## Work item
Begin at the line containing "1344x896 pixels." in the records below, end at the line containing "You are a computer-use agent.", and retype each line in that span exactly. No other line and no image should appear.

## Recorded data
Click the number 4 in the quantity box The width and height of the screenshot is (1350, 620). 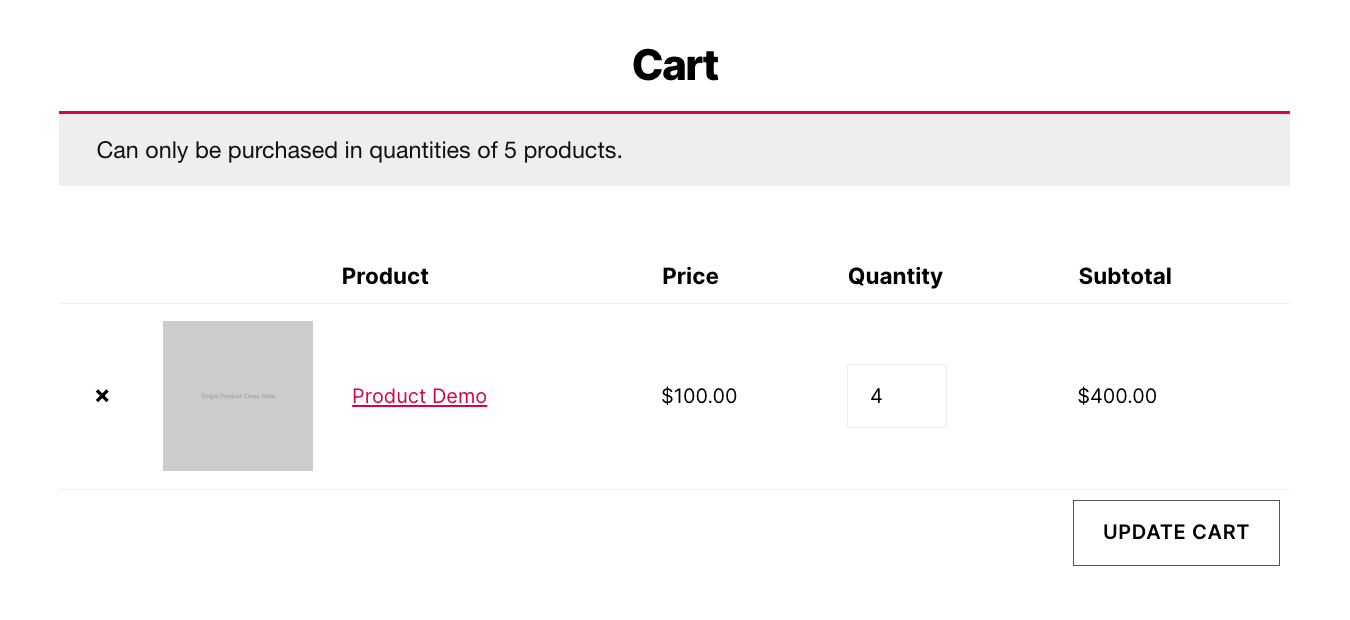[876, 396]
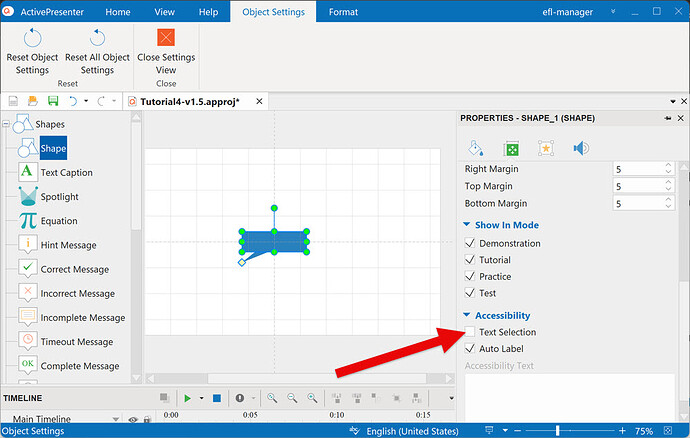
Task: Uncheck the Auto Label checkbox
Action: (x=471, y=349)
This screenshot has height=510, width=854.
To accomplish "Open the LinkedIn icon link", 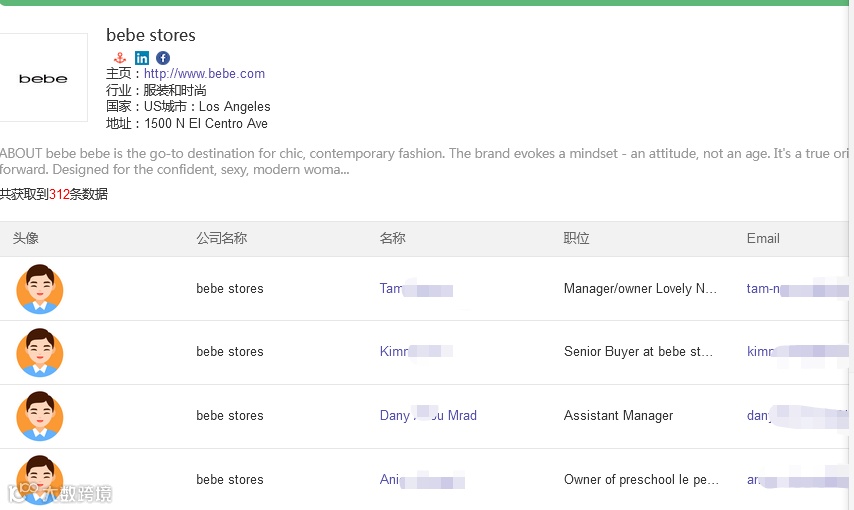I will (x=142, y=58).
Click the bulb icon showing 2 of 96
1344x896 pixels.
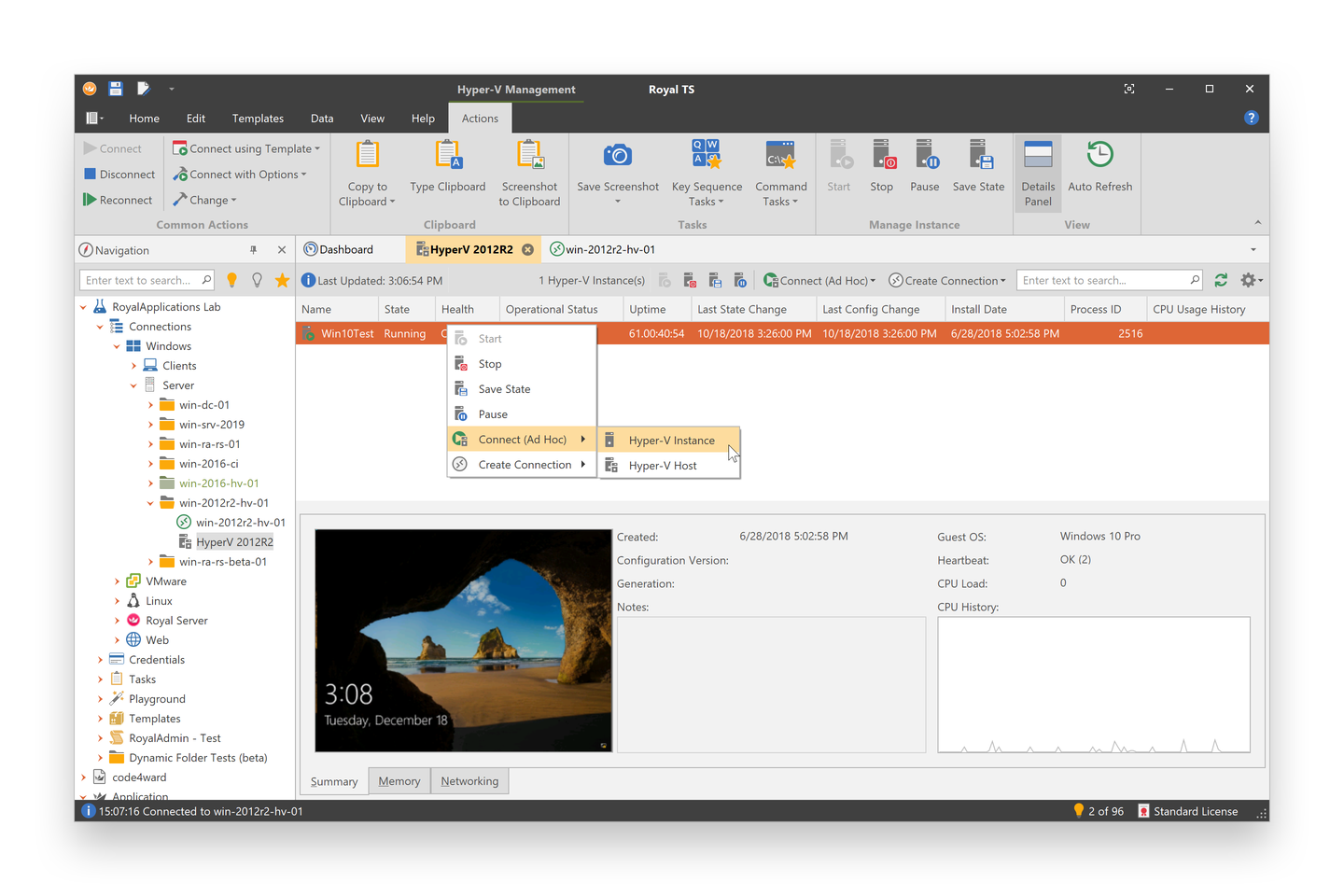[1078, 811]
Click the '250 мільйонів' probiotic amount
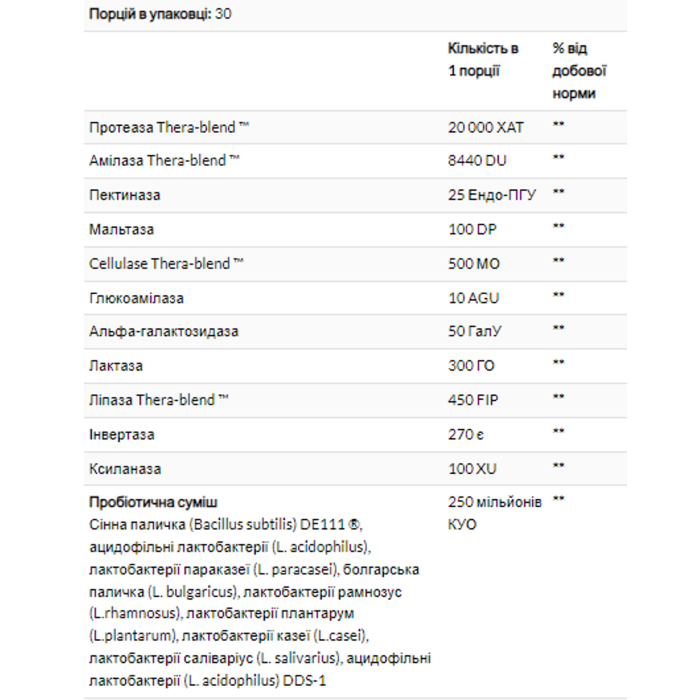700x700 pixels. pos(495,502)
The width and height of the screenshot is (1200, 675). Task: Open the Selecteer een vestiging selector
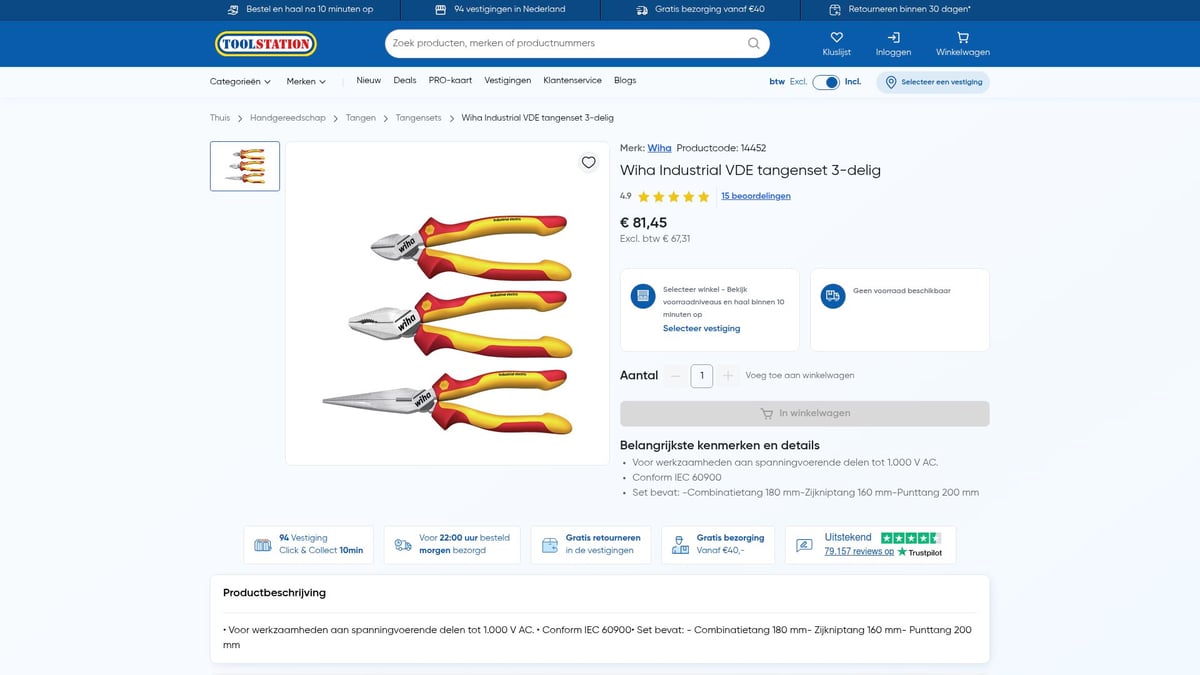[933, 82]
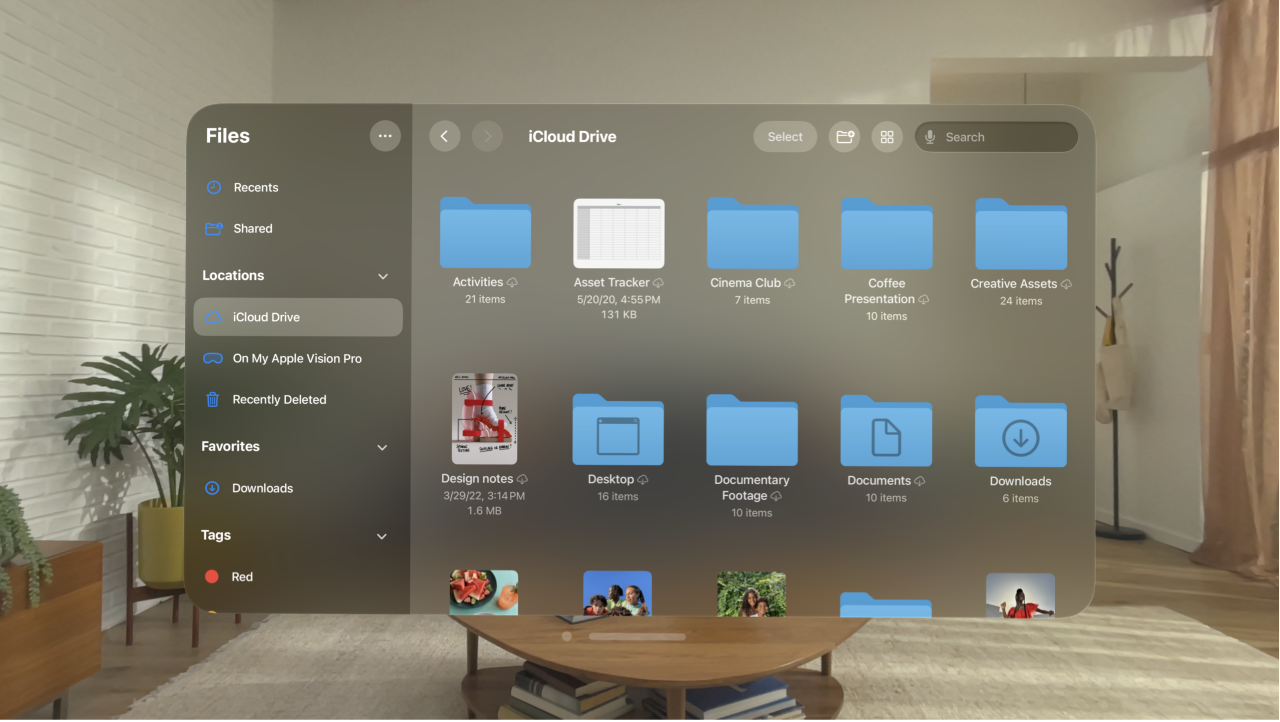The height and width of the screenshot is (722, 1280).
Task: Collapse the Favorites section
Action: point(382,447)
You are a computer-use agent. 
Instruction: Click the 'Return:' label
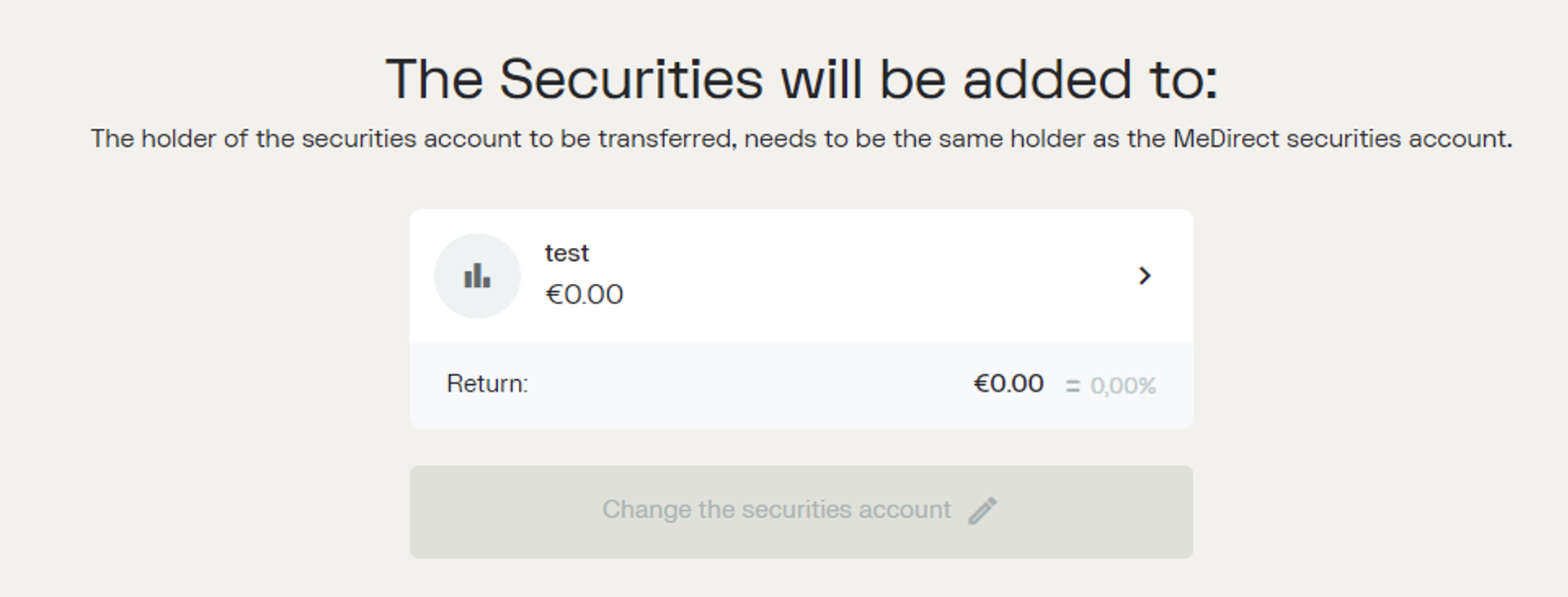coord(487,383)
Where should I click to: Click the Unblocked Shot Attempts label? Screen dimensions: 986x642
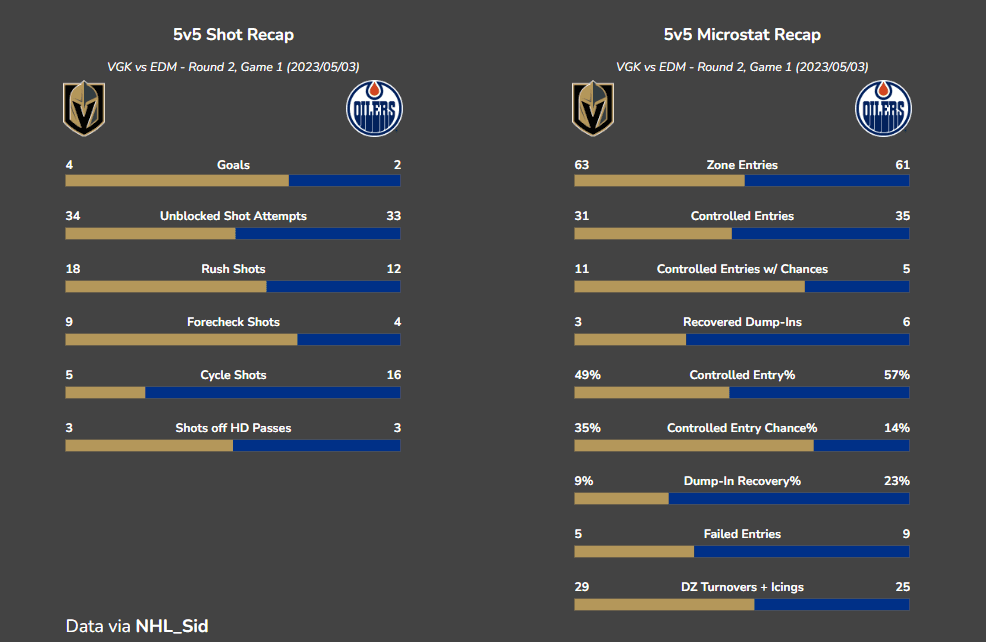click(x=233, y=216)
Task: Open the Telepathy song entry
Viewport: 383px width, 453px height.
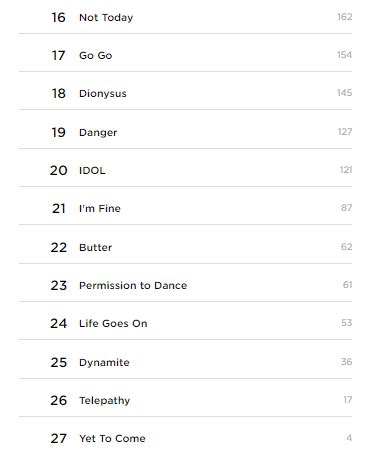Action: pos(104,401)
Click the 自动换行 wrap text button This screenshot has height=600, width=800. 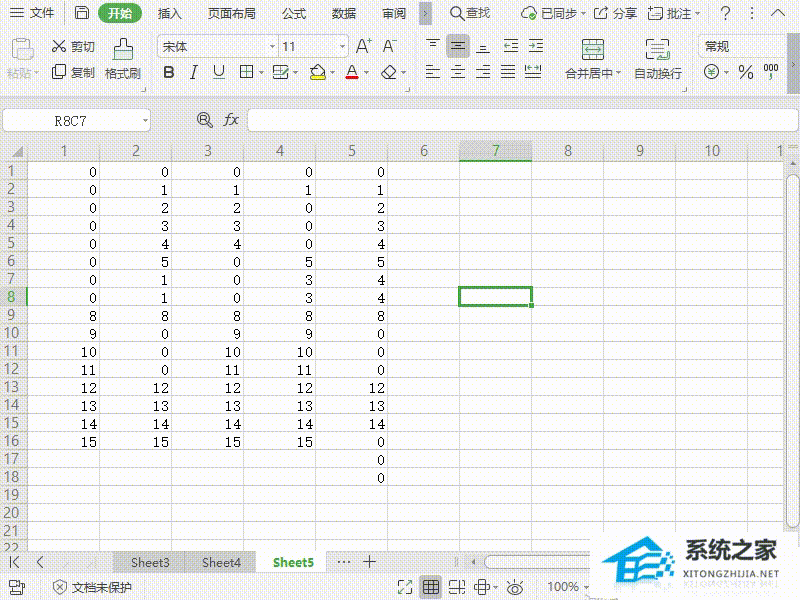click(657, 59)
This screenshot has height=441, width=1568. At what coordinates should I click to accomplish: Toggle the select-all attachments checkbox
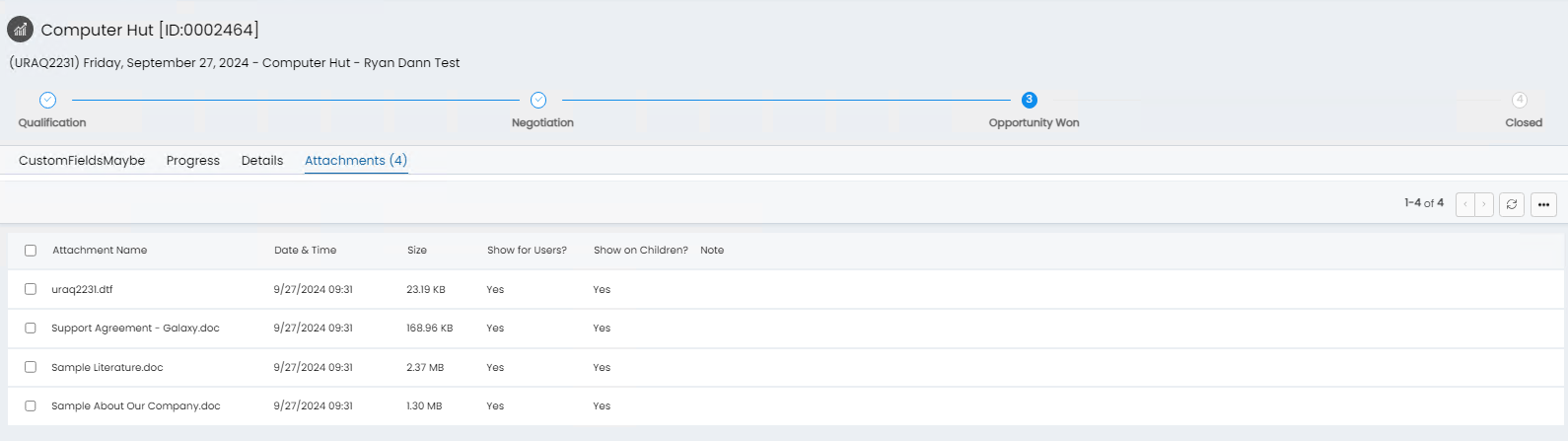tap(31, 251)
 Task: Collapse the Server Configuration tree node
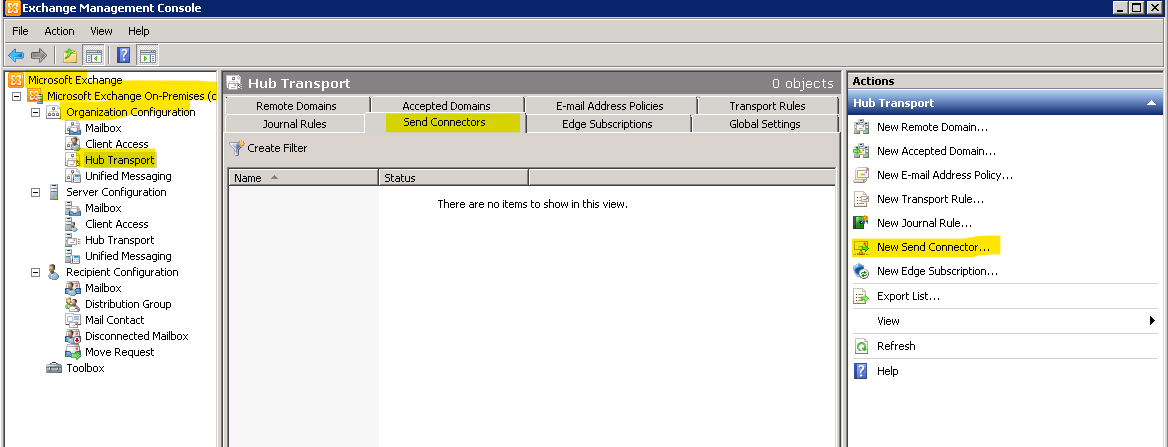coord(36,192)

## Written solution
1344x896 pixels.
[1078, 811]
Click the '250 мільйонів' probiotic amount
700x700 pixels. pos(495,502)
The width and height of the screenshot is (1200, 675). Task: Open the Selecteer een vestiging selector
[933, 82]
The height and width of the screenshot is (722, 1280).
Task: Collapse the Favorites section
Action: point(382,447)
You are a computer-use agent. 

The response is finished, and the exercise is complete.